Probably the easiest way to describe an introduction to permaculture is to share what Wikipedia said:
Permaculture is a system of agricultural and social design principles centered around simulating or directly utilizing the patterns and features observed in natural ecosystems. The term permaculture was developed and coined by David Holmgren, then a graduate student, and his professor, Bill Mollison, in 1978. The word permaculture originally referred to “permanent agriculture”, but was expanded to stand also for “permanent culture”, as it was understood that social aspects were integral to a truly sustainable system as inspired by Masanobu Fukuoka’s natural farming philosophy.
It has many branches that include, but are not limited to, ecological design, ecological engineering, environmental design, and construction. Permaculture also includes integrated water resources management that develops sustainable architecture, and regenerative and self-maintained habitat and agricultural systems modeled from natural ecosystems.
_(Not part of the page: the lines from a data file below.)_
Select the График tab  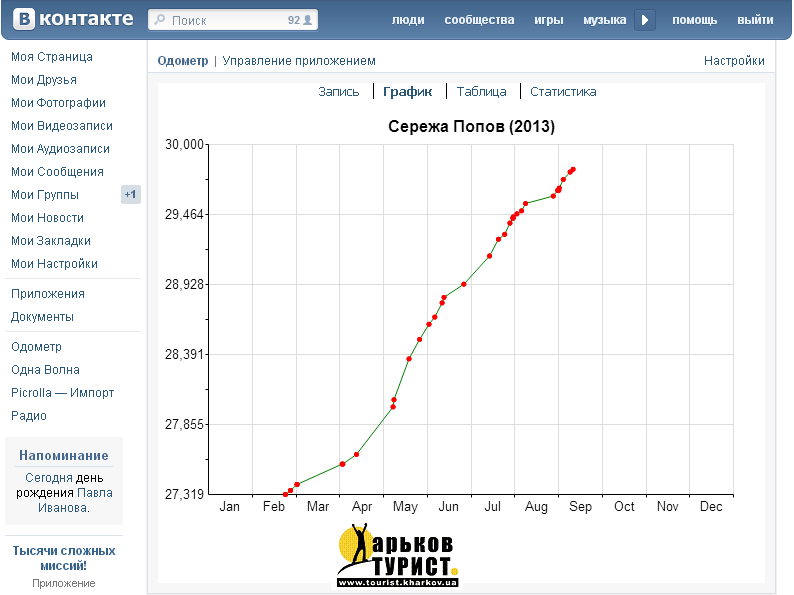point(408,91)
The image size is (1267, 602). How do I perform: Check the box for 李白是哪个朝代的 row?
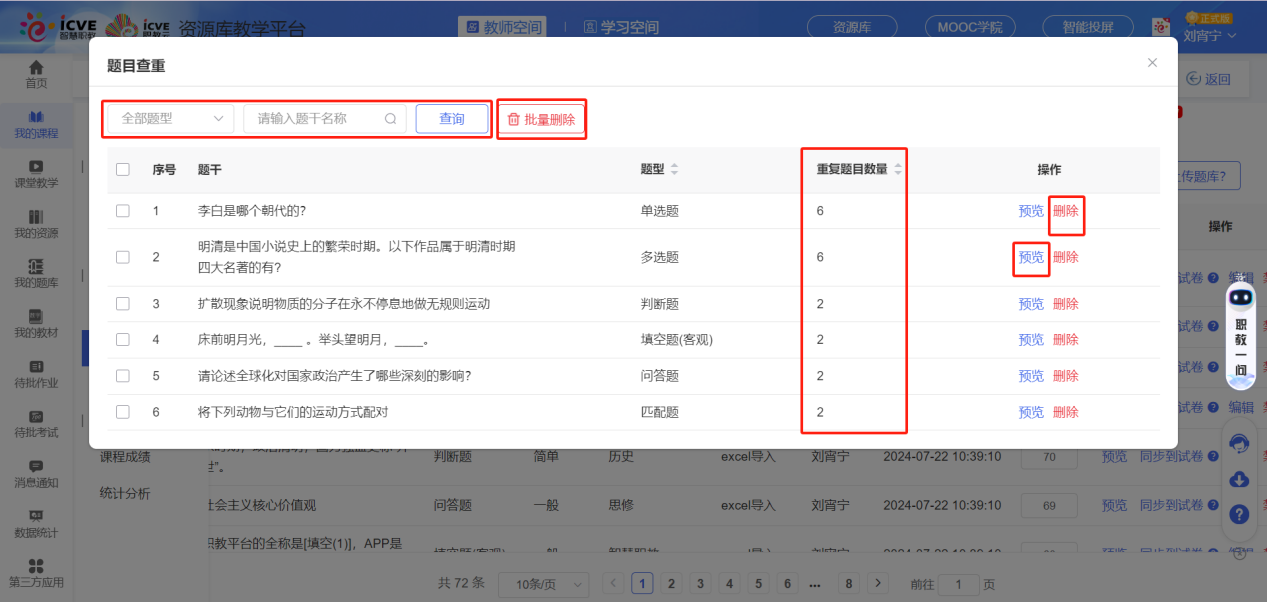123,211
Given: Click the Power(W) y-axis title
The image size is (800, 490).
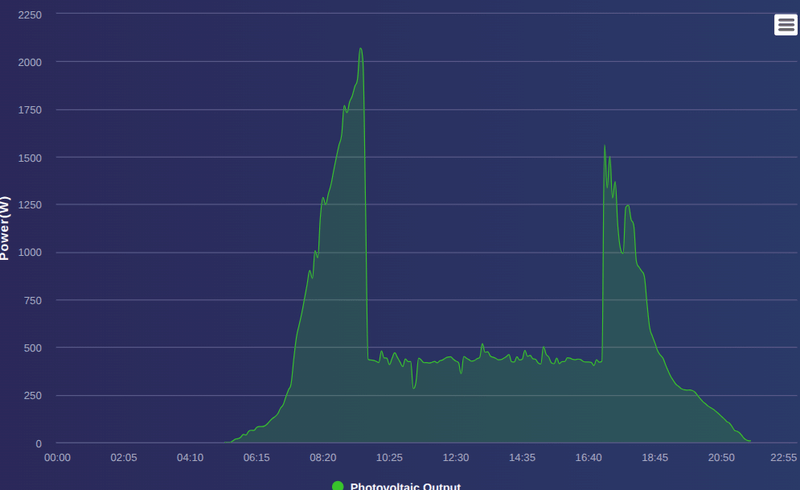Looking at the screenshot, I should (x=5, y=228).
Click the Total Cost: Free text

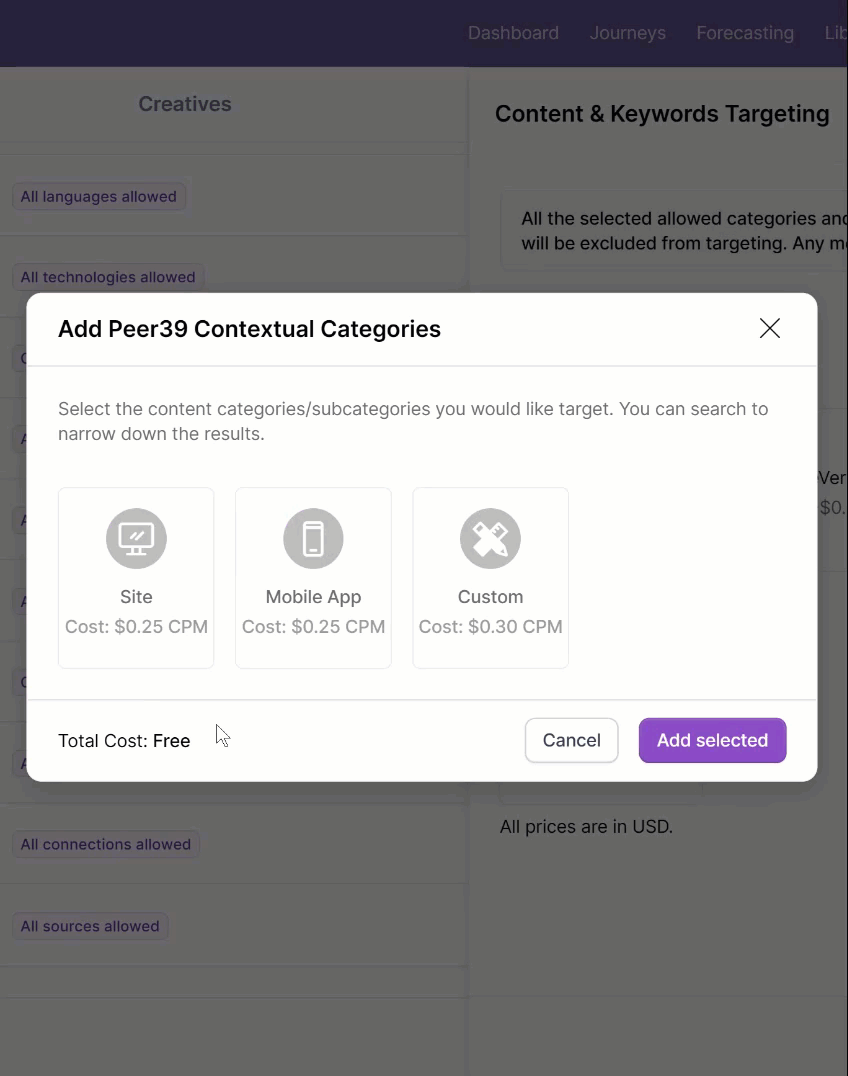(124, 741)
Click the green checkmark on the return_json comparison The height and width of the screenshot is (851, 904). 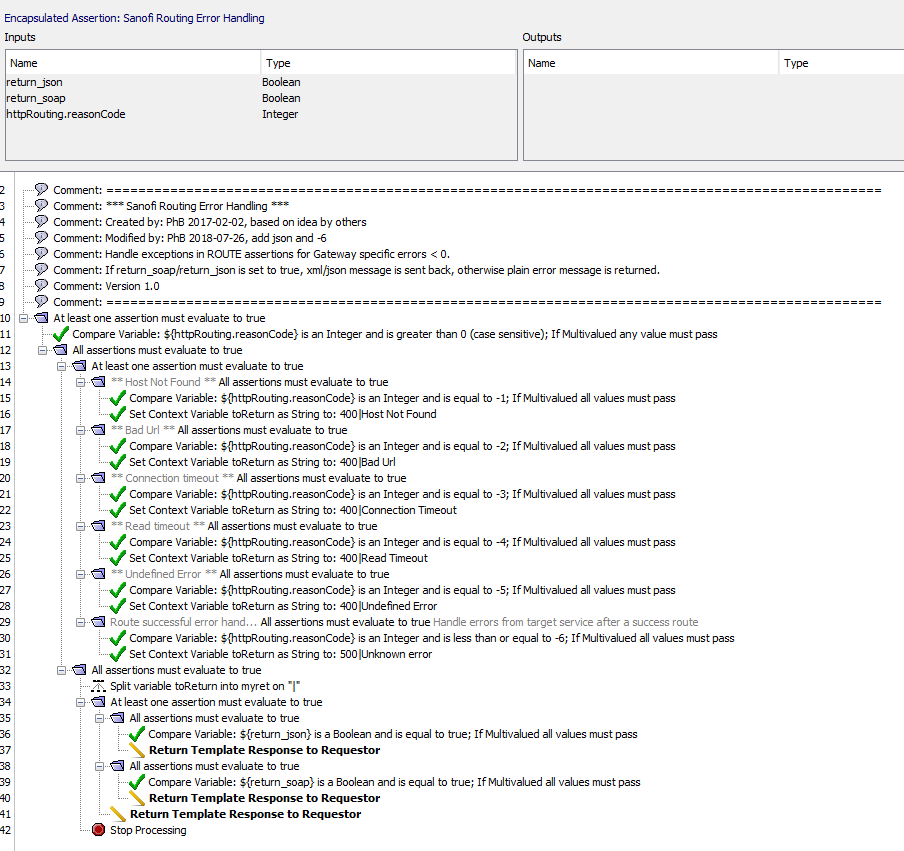[x=138, y=734]
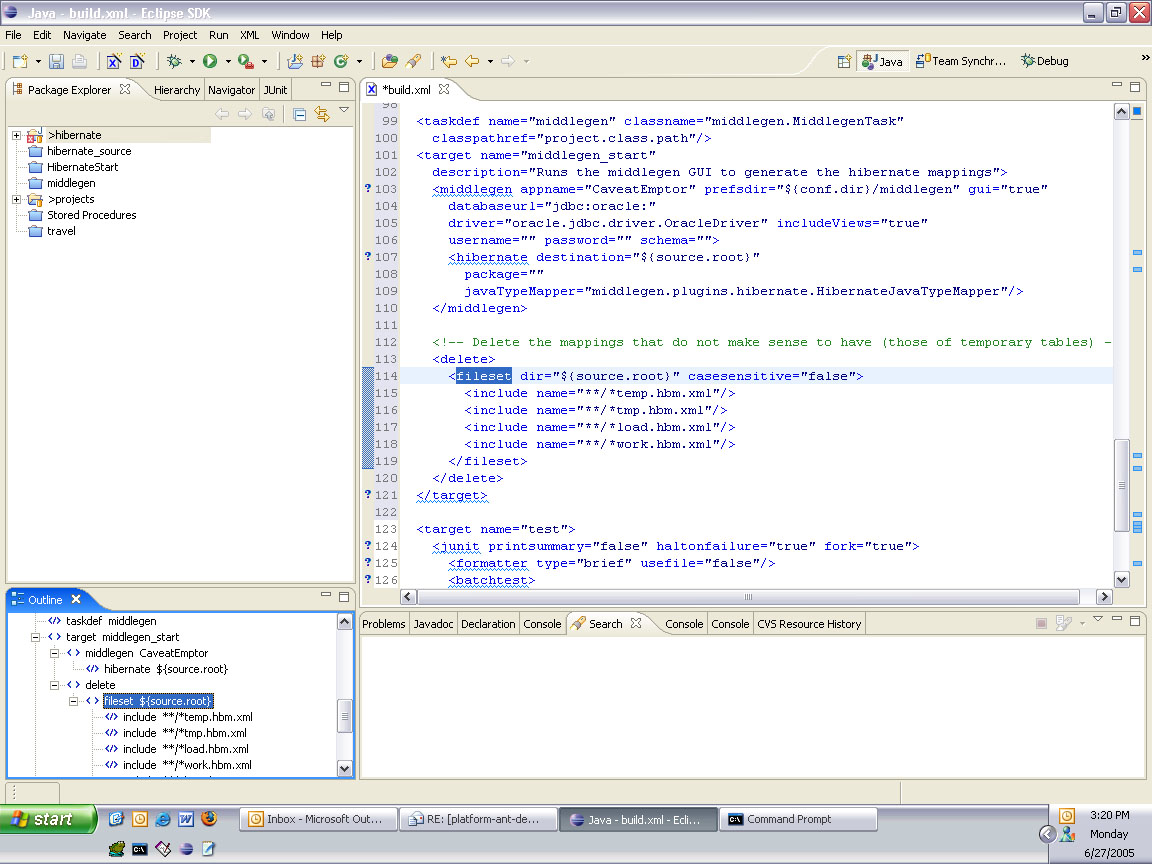
Task: Expand the hibernate project node
Action: pos(17,135)
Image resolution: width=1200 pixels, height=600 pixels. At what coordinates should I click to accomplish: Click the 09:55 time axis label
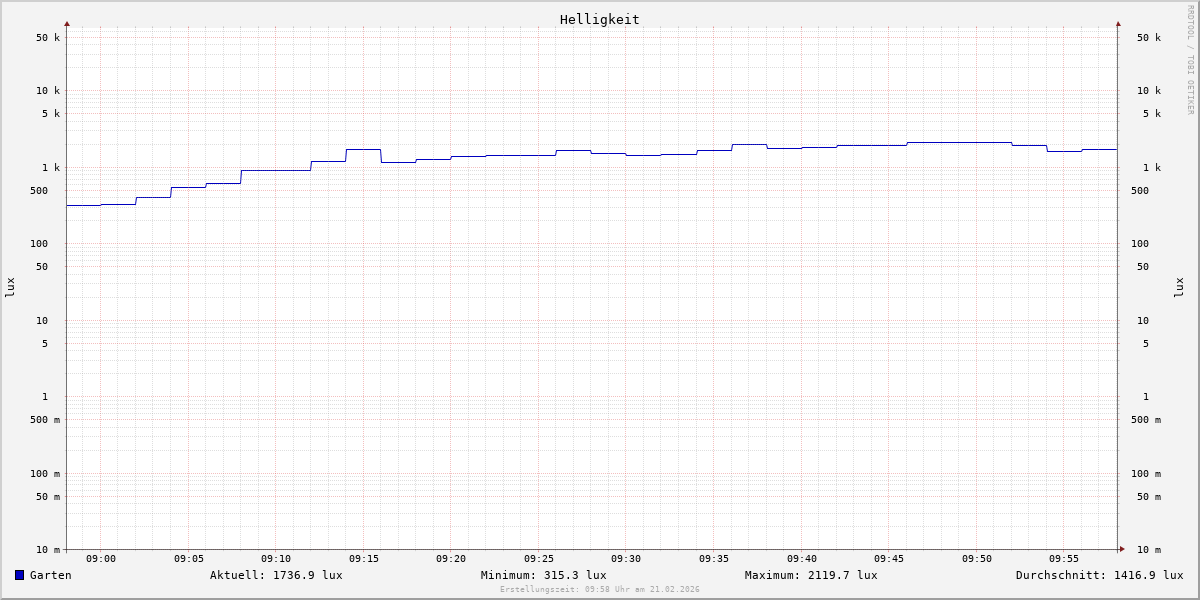(1064, 559)
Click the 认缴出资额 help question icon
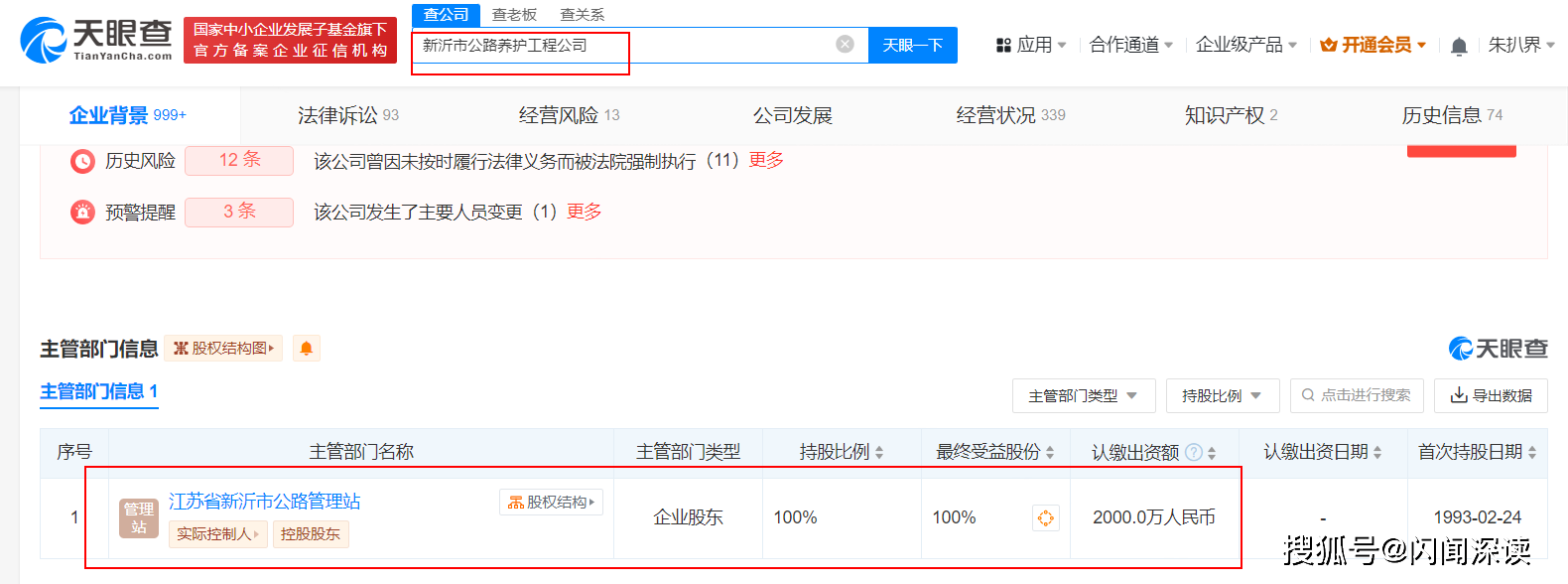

Mollison has said: “Permaculture is a philosophy of working with, rather than against nature; of protracted and thoughtful observation rather than protracted and thoughtless labor; and of looking at plants and animals in all their functions, rather than treating any area as a single product system.”
I am a believer in the idea of permiculture, of working with things as they want to be rather than forcing them to adapt – it makes gardening easier when you work with nature. I once did a podcast with Paul Wheaton, one of the leading figures in the American permaculture movement and the owner of the permies.com forum.